» **TASKS AND EXERCISES**:
A – In the passage on homophily in Twitter follower networks, which attribute shows strong homophily and which shows relatively weak homophily?
B – Extend the passage on homophily in Twitter follower networks, picking up right after its final sentence.

Altogether, the interplay of how users share and consume information with algorithmic platform affordances generates a particular, interest-based socio-structural functioning in follower-based social media. This framework provides a lens for interpreting our results: We expect the social structure around online foci to be the major force driving how follower networks relate to offline attributes. For instance, the levels of tie similarity by demographic and political attributes will depend on their overlap with interest communities. When these align, algorithmic reinforcement of interest-based homophily generates tie similarity by offline characteristics. Extensive sociological research shows that sociodemographics and partisanship shape tastes and interests (Bourdieu, Reference Bourdieu1979; DellaPosta et al., Reference DellaPosta, Shi and Macy2015; Glevarec and Cibois, Reference Glevarec and Cibois2021; Katz-Gerro, Reference Katz-Gerro2002); therefore, we can expect relatively high homophily for these attributes. We argue that the social structure around online foci – rather than explicit preferences for similar others – accounts for much of the observed segregation in attention networks. Our prior is that users typically follow accounts because they are interested in their content, with tie similarity emerging as a by-product, instead of following others because they are similar to them. While there is causal evidence of choice homophily in follower-based social media (Mosleh et al., Reference Mosleh, Martel, Eckles and Rand2021), it is restricted to the likelihood of establishing a reciprocal tie and does not evaluate its role on the follower network as a whole.
From this standpoint, we assume that most of the homophily that we empirically describe in this Element reflects how interest-based following generates tie similarity. We find strong age homophily, pointing to a high association between age and online foci on Twitter, while homophily for partisanship is relatively weak, consistent with previous research finding that political foci are not central on the platform (Mukerjee et al., Reference Mukerjee, Jaidka and Lelkes2022; Wojcieszak et al., Reference Wojcieszak, Casas, Yu, Nagler and Tucker2022). Beyond examining homophily levels for each attribute separately, we also study how homophily by one attribute may produce homophily by another (Blau, Reference Blau1977). For example, tie similarity by partisanship can emerge because users follow others of the same race who also tend to share their partisanship. This hypothesis is confirmed by our analysis, albeit with relatively minor effects.
Our argument on the central role of online foci extends to the relationship between space and follower ties: We assume that an important reason why geography correlates with follower ties is that users’ interests associate with their location. Still, a portion of this relationship may reflect follower relationships replicating preexisting social ties. While some accounts suggest Twitter’s “For you” algorithm may use location for content recommendations (Wang, Reference Wang2023), the Twitter team’s description omits this factor (Twitter, 2023). Overall, public documentation of the platforms’ algorithmic structure (Gupta et al., Reference Gupta, Goel and Lin2013; Messing, Reference Messing2023; Satuluri et al., Reference Satuluri, Wu and Zheng2020; Twitter, 2023; Wang, Reference Wang2023) focuses on users interests and online foci, with minimal mention of location or offline ties, suggesting these are not directly central to Twitter’s recommendation systems. Nevertheless, the logic of the recommendation algorithms outlined previously may intersect with geography and offline ties. For instance, triadic closure is used to recommend users to follow (Gupta et al., Reference Gupta, Goel and Lin2013) and is more likely among users residing closer (Stephens and Poorthuis, Reference Stephens and Poorthuis2015). Similarly, the follower graph communities used for recommendations (Satuluri et al., Reference Satuluri, Wu and Zheng2020) may be geographically embedded.

» **DATA**:
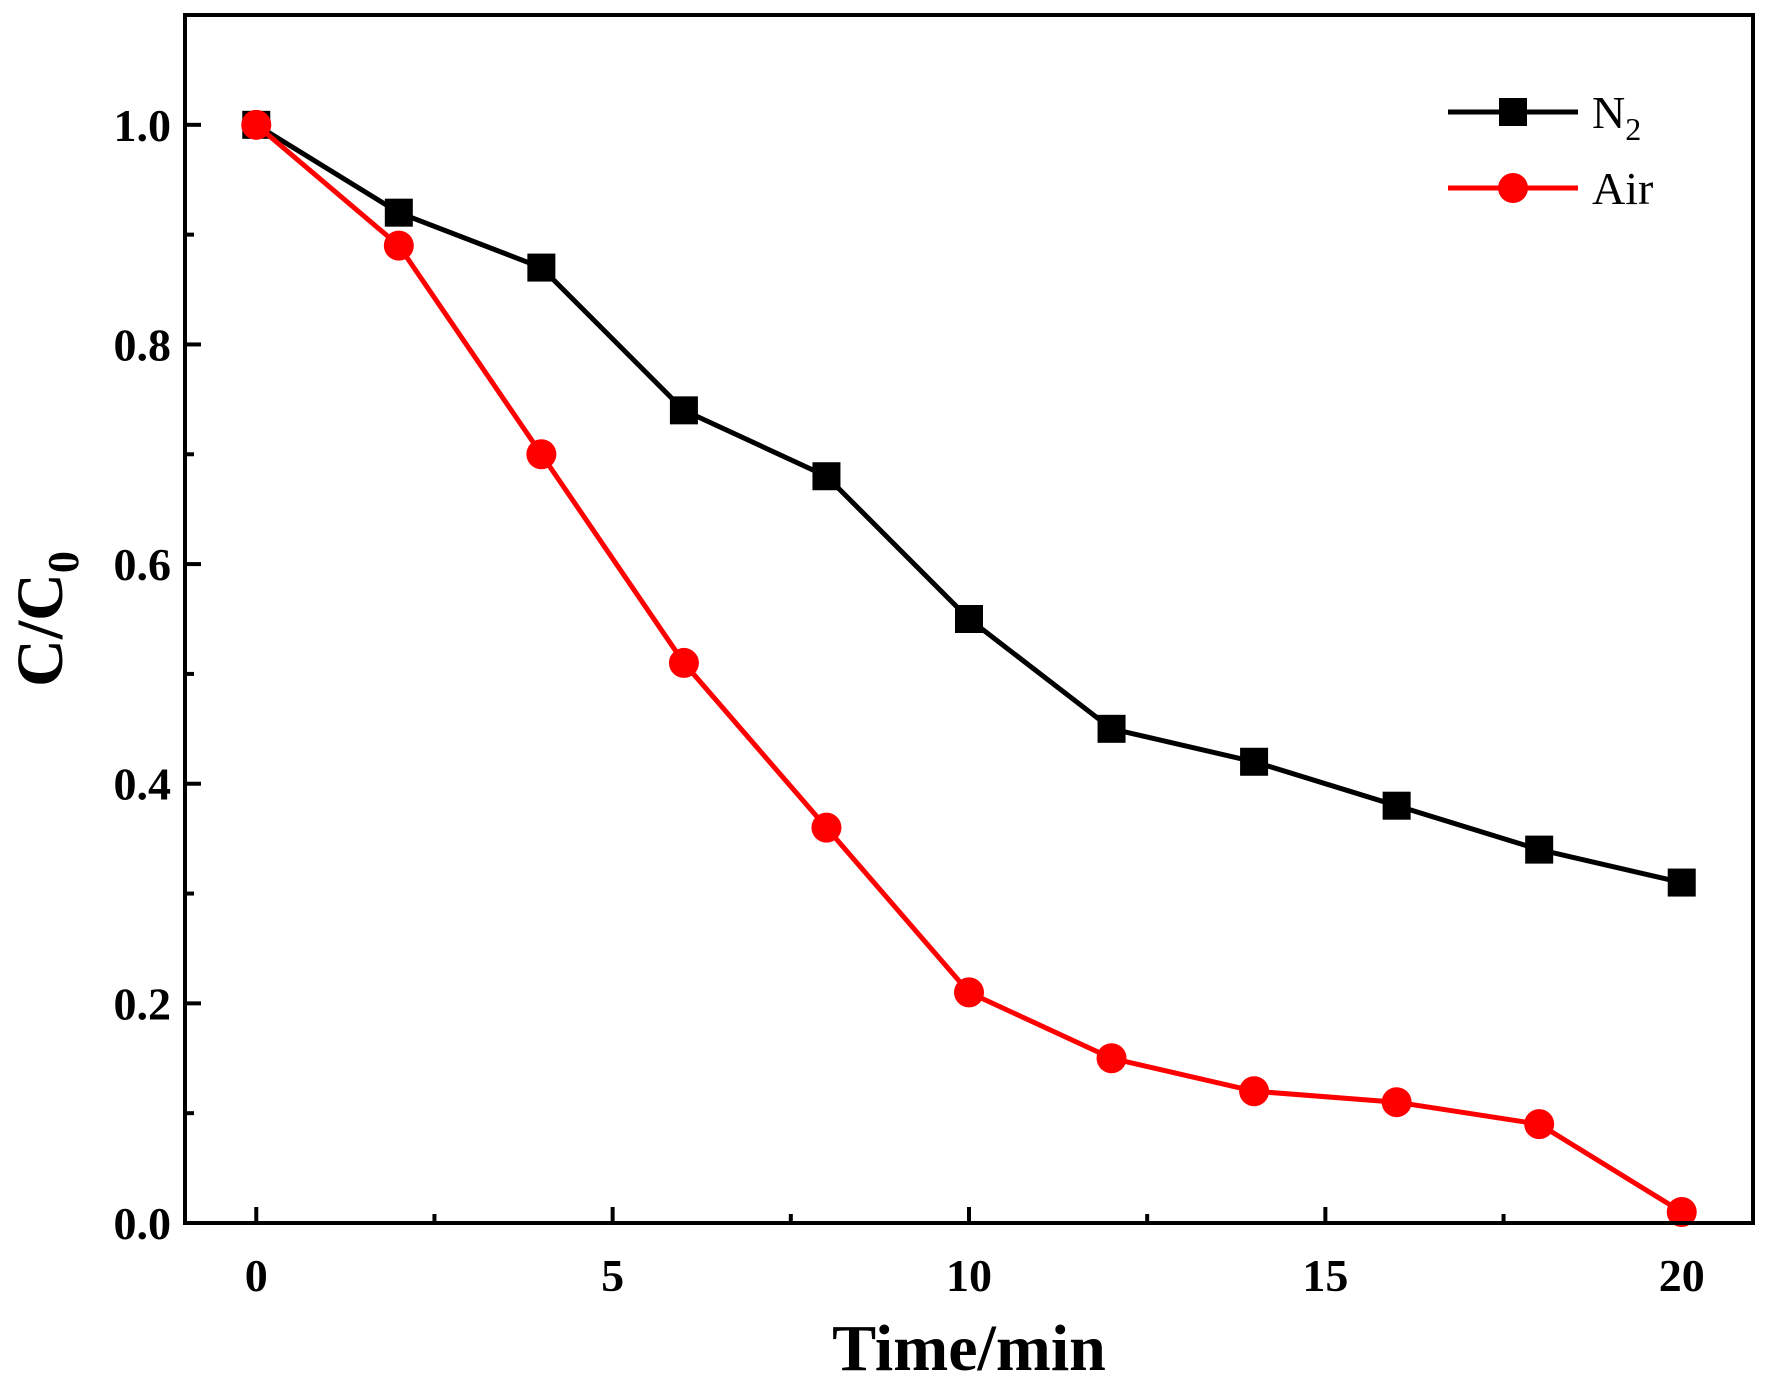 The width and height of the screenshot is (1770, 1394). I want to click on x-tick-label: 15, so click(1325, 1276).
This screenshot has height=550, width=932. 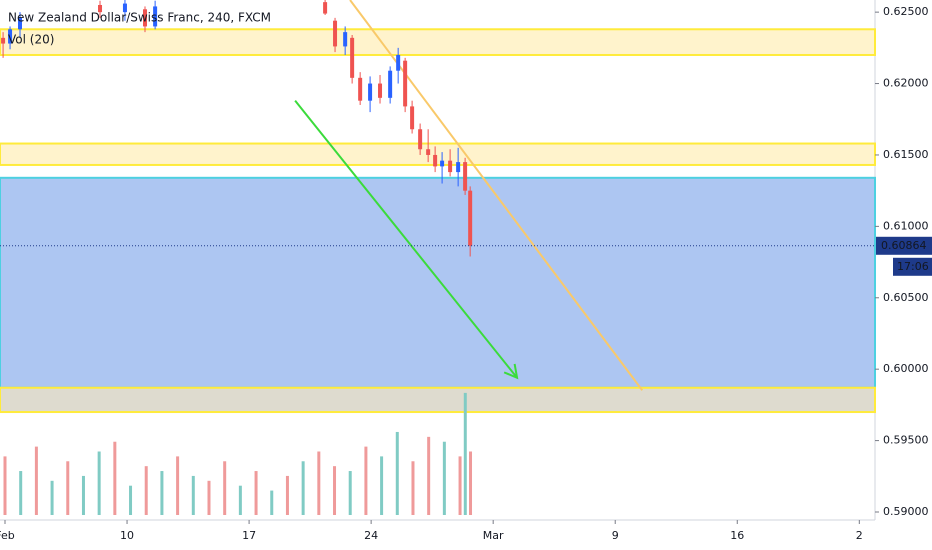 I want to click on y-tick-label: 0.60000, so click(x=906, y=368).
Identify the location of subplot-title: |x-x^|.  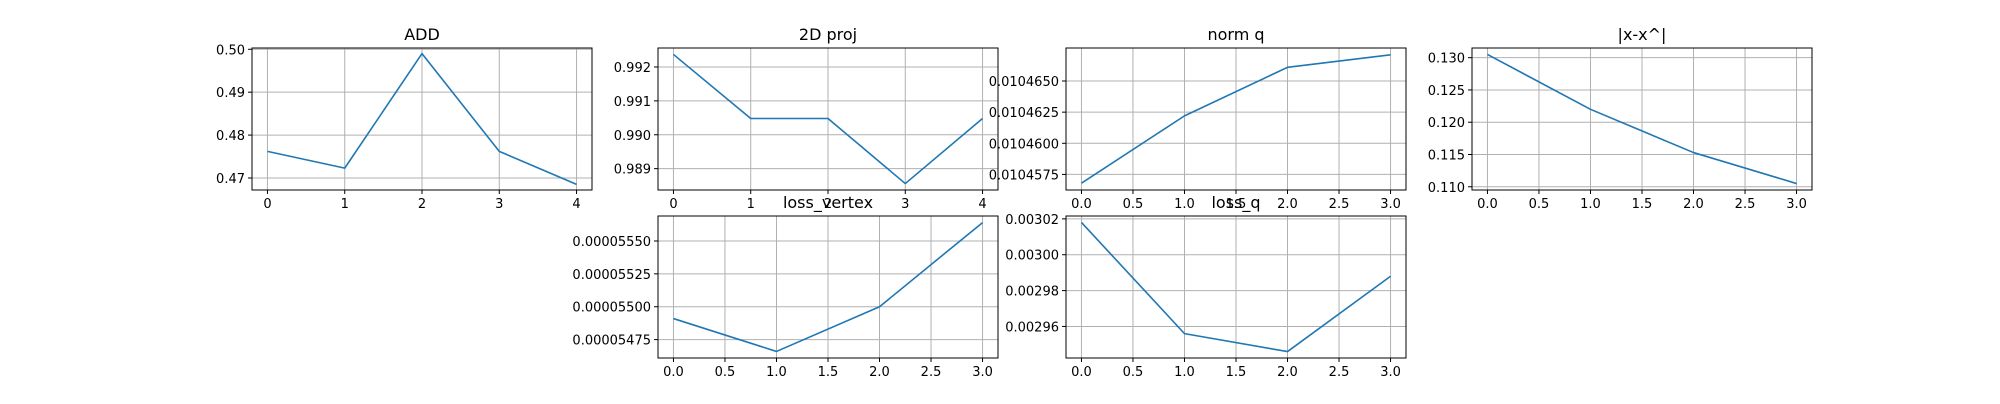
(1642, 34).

» **RESPONSES BY TASK**:
A – Age shows strong homophily, while partisanship shows relatively weak homophily.

B –
In our results, physical proximity is highly associated with follower ties. This association is driven by the population density between locations (see Section 2.2 for details), mirroring offline networks (Simini et al., Reference Simini, González, Maritan and Barabási2012). A consequence of this association is that, in the presence of residential segregation, similar users may be more likely to be followed. For instance, following local information producers (on sports, for example) in segregated areas may lead to following users of the same race or partisanship. Algorithmic social structures online can therefore interact with geography – a central determinants or offline social life – producing comparable effects of residential segregation on tie similarity for both follower and offline relationships. Our analysis confirms that geographical factors drive a significant portion of homophily on Twitter by race/ethnicity and partisanship. Furthermore, we find that the urbanicity of users’ residential areas is strongly correlated with attention patterns, with those in high-density areas attracting disproportionate attention, suggesting that they tend to be influencers or opinion leaders of national-level foci. We also examine how attention patterns vary by physical proximity due to the different nature of local versus national foci. We find significantly higher homophily for proximate ties, suggesting that local foci tend to be segregated. In contrast, national level foci are characterized by certain groups monopolizing attention.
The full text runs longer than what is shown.